TASK ITEM:
Would you return every line of the listing below that has "agent" in it?

►

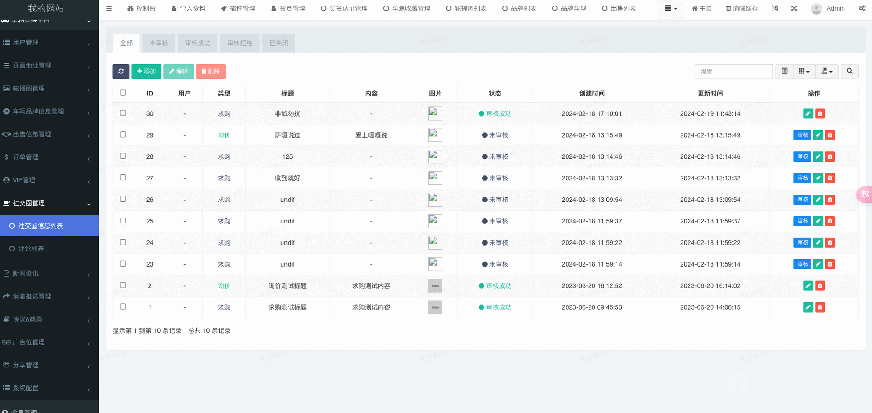Select the checkbox for row ID 2
Screen dimensions: 872x413
[123, 285]
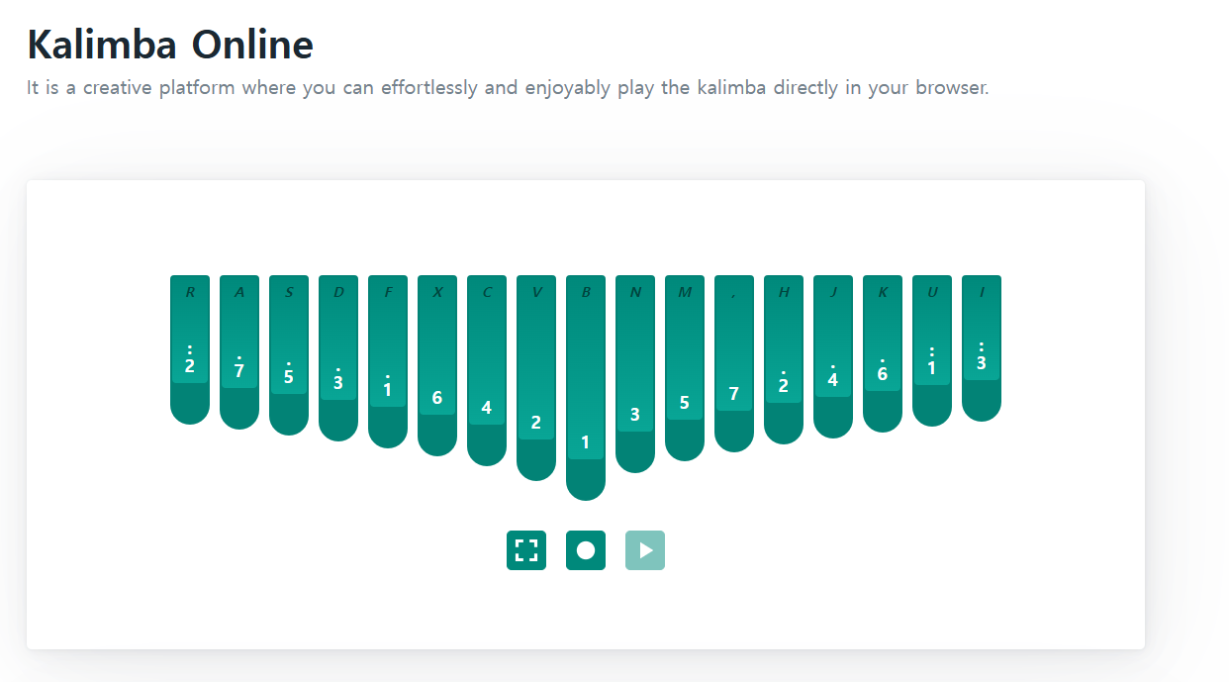The height and width of the screenshot is (682, 1229).
Task: Play the tine labeled R
Action: coord(190,348)
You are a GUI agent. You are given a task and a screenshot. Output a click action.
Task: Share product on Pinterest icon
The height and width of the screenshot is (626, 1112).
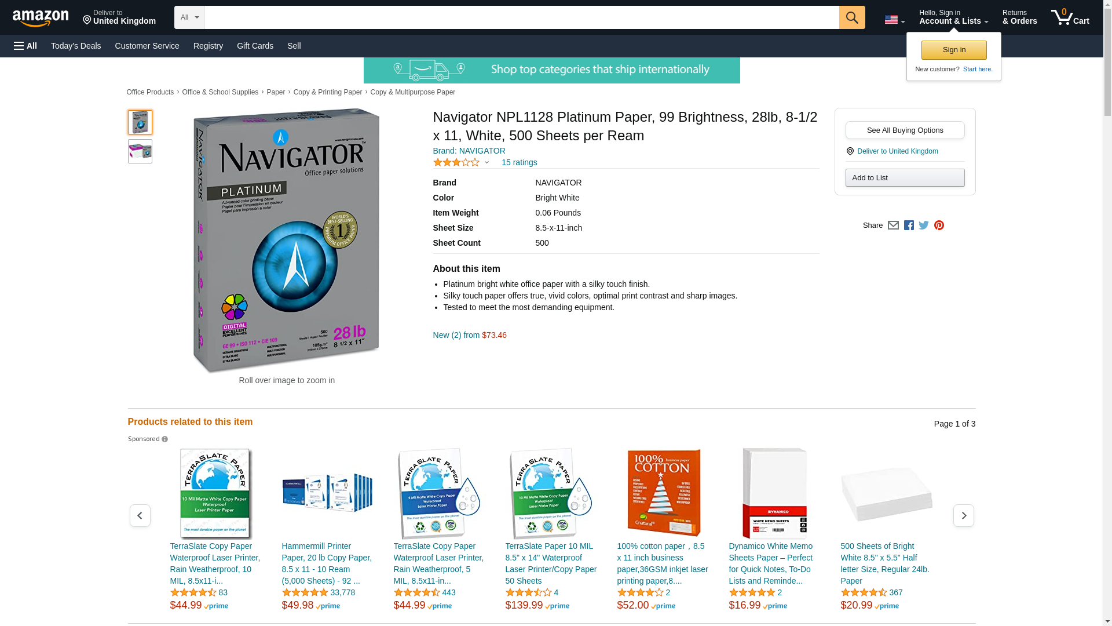pyautogui.click(x=939, y=225)
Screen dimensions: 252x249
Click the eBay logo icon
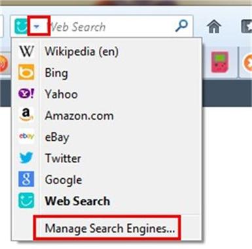click(x=26, y=136)
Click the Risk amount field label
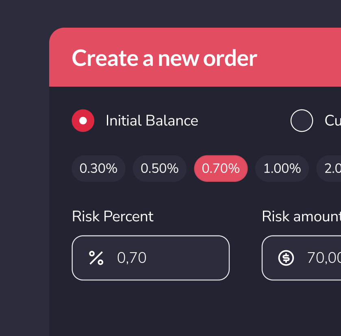Screen dimensions: 341x336 301,216
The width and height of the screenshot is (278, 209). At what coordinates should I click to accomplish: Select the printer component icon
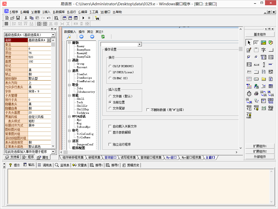click(256, 94)
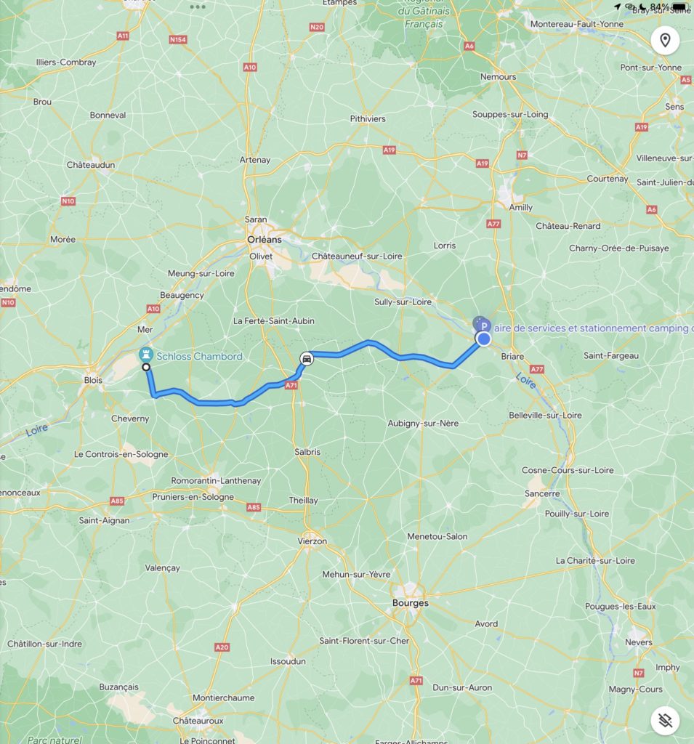
Task: Select the Orléans city label
Action: point(265,240)
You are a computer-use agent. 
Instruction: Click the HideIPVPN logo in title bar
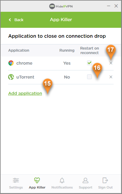click(x=61, y=6)
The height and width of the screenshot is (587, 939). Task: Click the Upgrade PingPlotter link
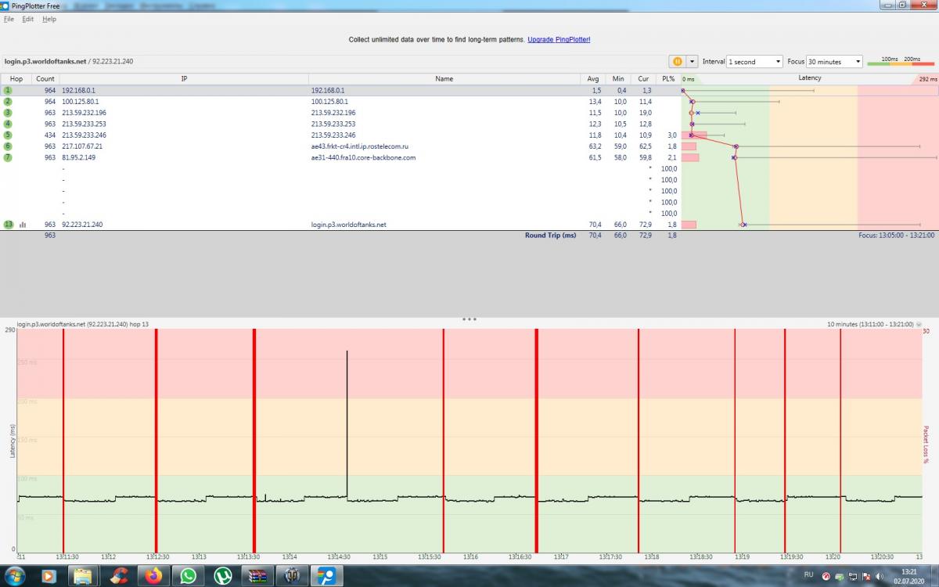[x=558, y=39]
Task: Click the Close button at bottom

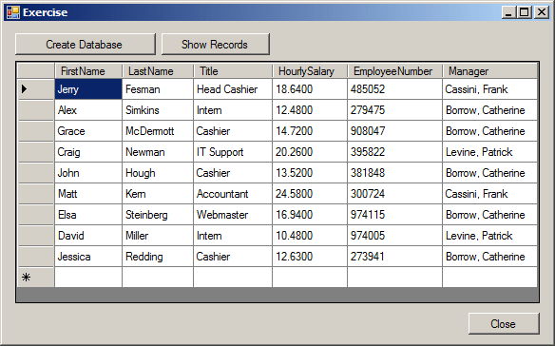Action: 504,323
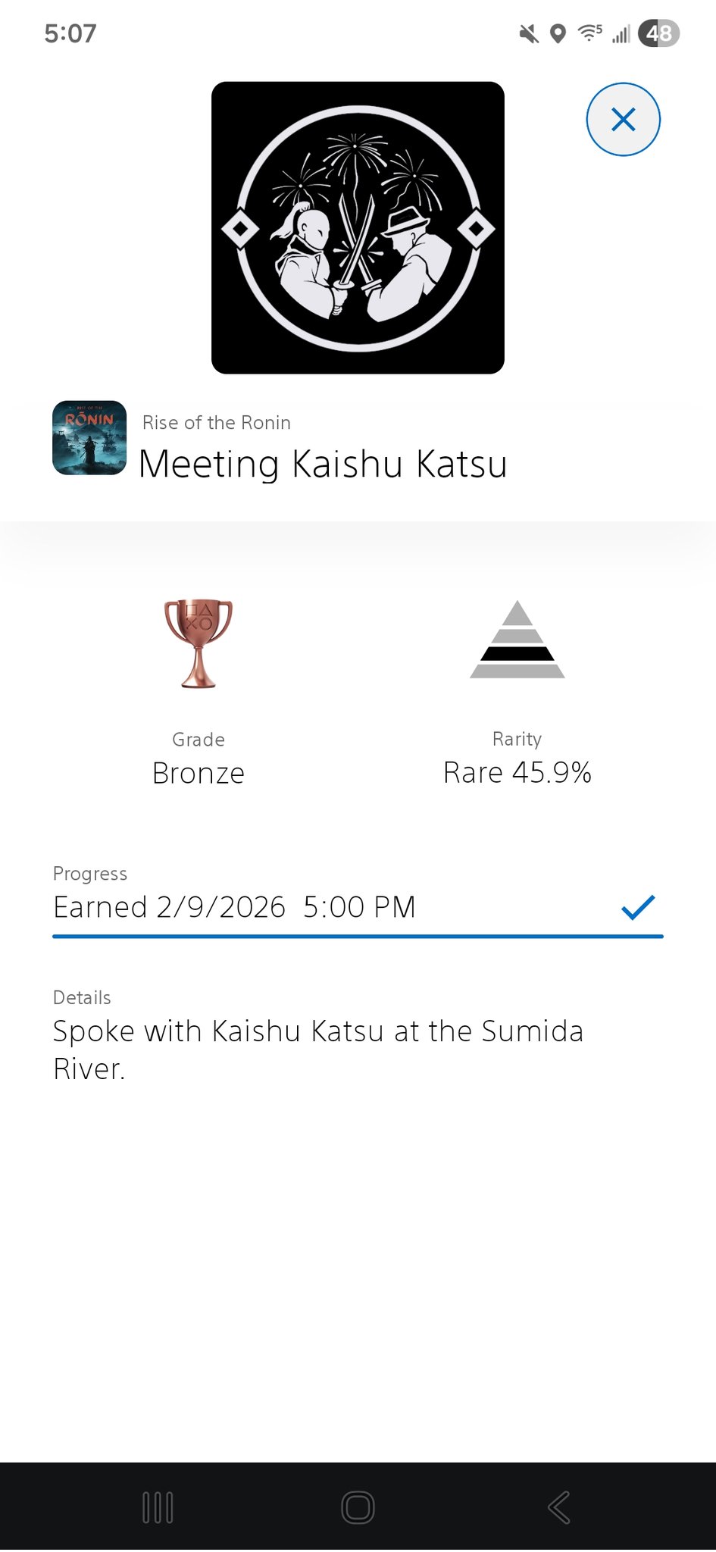This screenshot has height=1552, width=716.
Task: Tap the blue progress bar line
Action: 358,937
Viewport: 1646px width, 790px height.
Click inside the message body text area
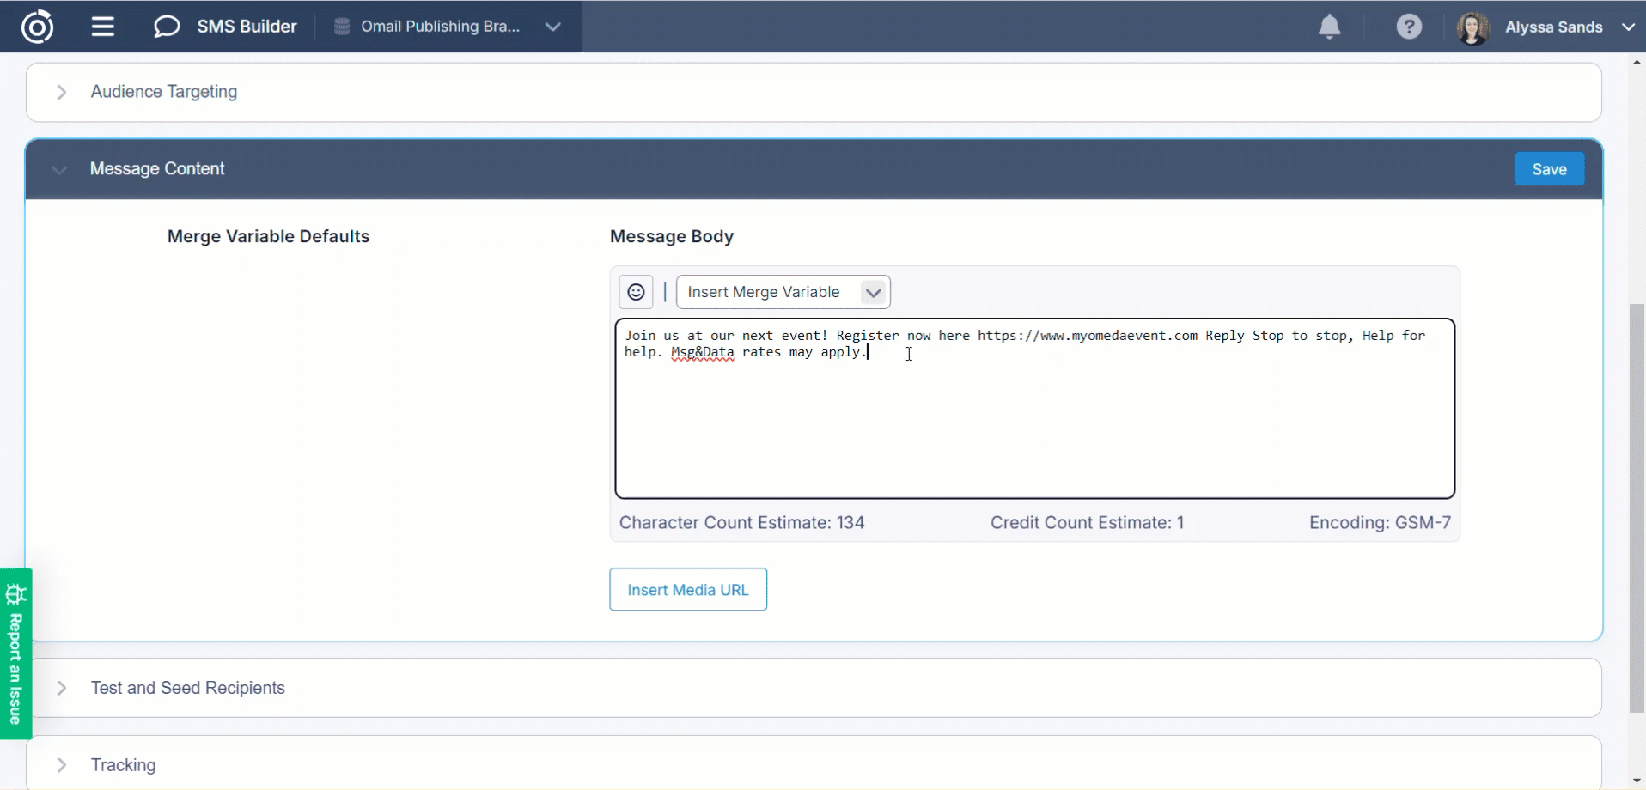coord(1034,421)
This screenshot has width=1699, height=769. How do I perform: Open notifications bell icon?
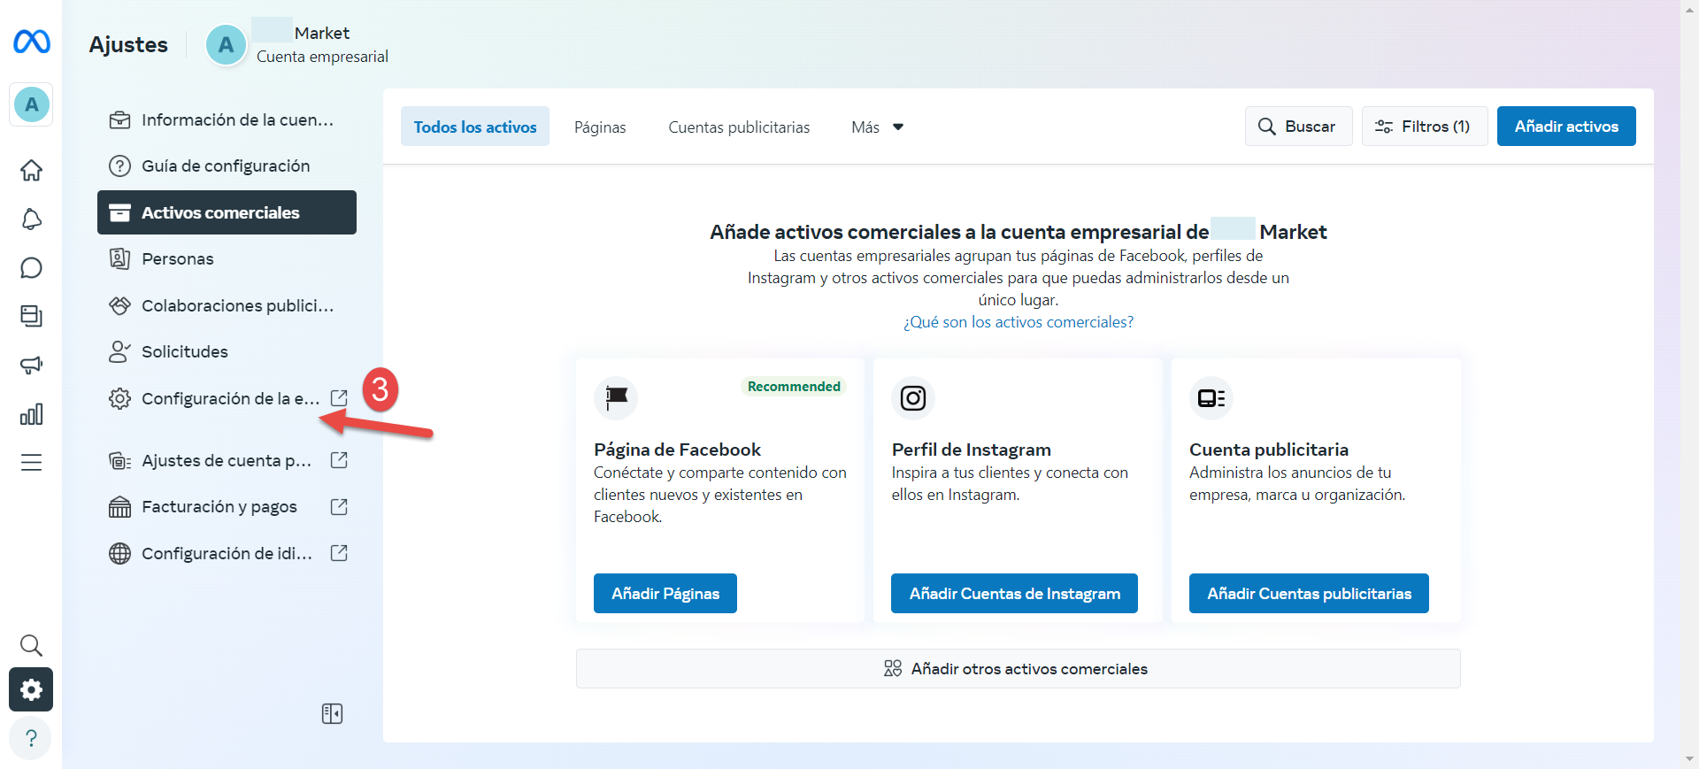click(x=32, y=219)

◄

RESPONSE TO THIS TASK:
You are a GUI agent. You are given a task and a screenshot. Output a click action.
You are a computer-use agent. 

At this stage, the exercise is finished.